[Start of section]

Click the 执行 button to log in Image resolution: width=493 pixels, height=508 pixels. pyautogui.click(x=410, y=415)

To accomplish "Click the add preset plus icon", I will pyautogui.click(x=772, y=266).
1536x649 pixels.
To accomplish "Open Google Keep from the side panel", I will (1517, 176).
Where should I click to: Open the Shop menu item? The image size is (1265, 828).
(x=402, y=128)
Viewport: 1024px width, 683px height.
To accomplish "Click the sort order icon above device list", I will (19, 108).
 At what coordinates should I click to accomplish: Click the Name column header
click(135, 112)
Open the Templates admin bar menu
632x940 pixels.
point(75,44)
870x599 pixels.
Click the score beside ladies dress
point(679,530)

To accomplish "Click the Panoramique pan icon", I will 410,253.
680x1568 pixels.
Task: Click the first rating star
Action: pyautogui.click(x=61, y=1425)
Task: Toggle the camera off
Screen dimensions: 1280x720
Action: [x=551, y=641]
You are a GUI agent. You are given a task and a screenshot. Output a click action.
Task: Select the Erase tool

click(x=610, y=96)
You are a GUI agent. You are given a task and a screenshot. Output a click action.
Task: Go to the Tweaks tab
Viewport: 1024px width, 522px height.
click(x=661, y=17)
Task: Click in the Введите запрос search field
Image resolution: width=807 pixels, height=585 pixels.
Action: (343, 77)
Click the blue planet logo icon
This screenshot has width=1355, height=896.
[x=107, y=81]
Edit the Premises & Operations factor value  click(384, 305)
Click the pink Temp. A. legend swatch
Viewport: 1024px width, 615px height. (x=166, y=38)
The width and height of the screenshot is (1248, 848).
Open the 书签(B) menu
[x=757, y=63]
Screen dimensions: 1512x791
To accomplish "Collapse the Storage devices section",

[End of section]

_Instructions to follow_
Every record listed above needs to be written out again exactly.

_Reply_
Click the 执行 button to log in Image resolution: width=493 pixels, height=508 pixels. pyautogui.click(x=410, y=415)

To accomplish "Click the add preset plus icon", I will pyautogui.click(x=772, y=266).
1536x649 pixels.
To accomplish "Open Google Keep from the side panel", I will (1517, 176).
Where should I click to: Open the Shop menu item? The image size is (1265, 828).
(x=402, y=128)
Viewport: 1024px width, 683px height.
To accomplish "Click the sort order icon above device list", I will (19, 108).
 At what coordinates should I click to accomplish: Click the Name column header
click(135, 112)
Open the Templates admin bar menu
632x940 pixels.
point(75,44)
870x599 pixels.
Click the score beside ladies dress
point(679,530)

To accomplish "Click the Panoramique pan icon", I will 410,253.
680x1568 pixels.
Task: Click the first rating star
Action: pyautogui.click(x=61, y=1425)
Task: Toggle the camera off
Screen dimensions: 1280x720
Action: [x=551, y=641]
You are a GUI agent. You are given a task and a screenshot. Output a click action.
Task: Select the Erase tool

click(x=610, y=96)
You are a GUI agent. You are given a task and a screenshot. Output a click action.
Task: Go to the Tweaks tab
Viewport: 1024px width, 522px height.
click(x=661, y=17)
Task: Click in the Введите запрос search field
Image resolution: width=807 pixels, height=585 pixels.
Action: (343, 77)
Click the blue planet logo icon
This screenshot has width=1355, height=896.
[x=107, y=81]
Edit the Premises & Operations factor value  click(384, 305)
Click the pink Temp. A. legend swatch
Viewport: 1024px width, 615px height. (x=166, y=38)
The width and height of the screenshot is (1248, 848).
Open the 书签(B) menu
[x=757, y=63]
Screen dimensions: 1512x791
To accomplish "Collapse the Storage devices section",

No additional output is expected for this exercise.